How Meditation Affects the Brain to Improve Your Life – 3 Huge Changes in the Mind and Body
Everyone talks about the benefits of meditation, from calmer states, increased joy, and improved physical wellbeing.
However, a lot of these benefits sound self reported, just word of mouth.
Are there any benefits that can be measured physically?
Yes.
Like the benefits of breathing, individuals who meditate have physical marks.
The brain undergoes a transformation during meditation, both physically and in the way it reacts.
Similar to how breathing relaxes you, meditation reconditions you, resulting in many benefits.
What is Meditation?
Meditation has been around for thousands of years.
It is used as a way to clear the mind, relax the body, and become aware of the present moment.
Meditation is one of the simplest ways to improve wellbeing.
It can be done by anyone, in a variety of different ways, with any amount of free time.
What are the Actual Effects of Meditation on the Brain?
Here are three big changes mediation has on the brain!
Changes in Communication
During meditation, there are physical markers of clearing your mind.
Different parts of the brain slow and relax.
Frontal lobe activity decreases, which is the part of the brain responsible for planning, reasoning, and consciousness.
Parietal lobe activity also decreases, the part of the brain that processes sensory information, such as touch, language, and orientation in space and time.
The thalamus slows as well, the part of the brain responsible for relaying sensory data to other parts of the brain and the major pain processing center.
The reticular formation, a key role in consciousness, reduces incoming signals.
All of this indicates to the body to relax, return to homeostasis, and rest.
Changes in Brainwave Activity
Meditation changes the way the brain processes information.

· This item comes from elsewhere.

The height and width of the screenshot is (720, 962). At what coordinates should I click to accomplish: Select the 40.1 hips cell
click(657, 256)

This leads to increases in mental wellbeing, better control over emotion, and more tranquility.
With MRI and fMRI, we are able to get a clear picture of what happens to the brain during meditation.
This is usually seen after meditation occurs as a habit, such as once a day.

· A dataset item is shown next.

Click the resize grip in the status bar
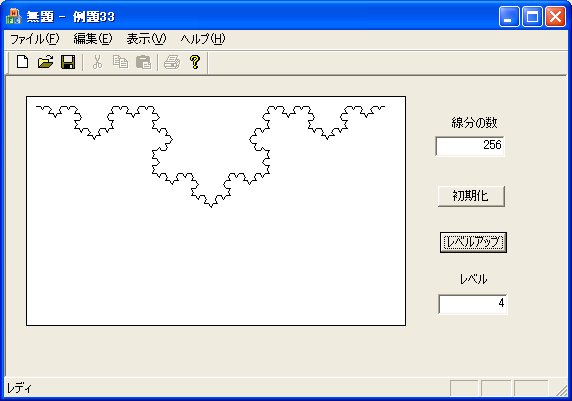This screenshot has width=572, height=401. click(x=562, y=390)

Scientists have compared the brain activity of participants before and after an 8-week training and the results were pronounced.
The brain alpha waves, consciousness thought waves shift to theta waves, which are responsible for relaxation.
Scientists call this ‘Mediation brain.’
There is also a reduction in beta waves, which are waves involved in processing information.
The effects last well after a meditation session, however, allowing for individuals to have less negative responses to their environment.
Physical Changes in the Brain
Meditation can actually have physical changes in the brain as well.
It is self-directed neuroplasticity, neuroplasticity being the brain’s ability to adjust, change, and make new neural connections.
You are using the mind to rewire your mind.
Like play-dough, you can mold and teach new connections, directing your attention and thoughts in a more productive and joyful way.
Studies have found an increase in the area of the prefrontal cortex.
The amygdala shrinks, the fear and emotion center of the brain, and a smaller amygdala is found in individuals with more emotional control.
The hippocampus is an area of the brain involved in learning and memory. In just a couple of weeks of meditation, this area gets thicker.
Brain cell bodies called grey matter, important in processing information and linked to intelligence, also increase.
The Takeaway
Meditation causes changes that can be measured.
This includes more emotional control, an increase in memory, intelligence, and increased states of relaxation.
This can be due to the state of focus meditation brings, as well as breathing used during meditation.
Add different breathing techniques or physical activity to increase the benefits meditation can bring.
Remember, health starts from within. Give your body the tools to live well, thrive, and watch how wellness improves.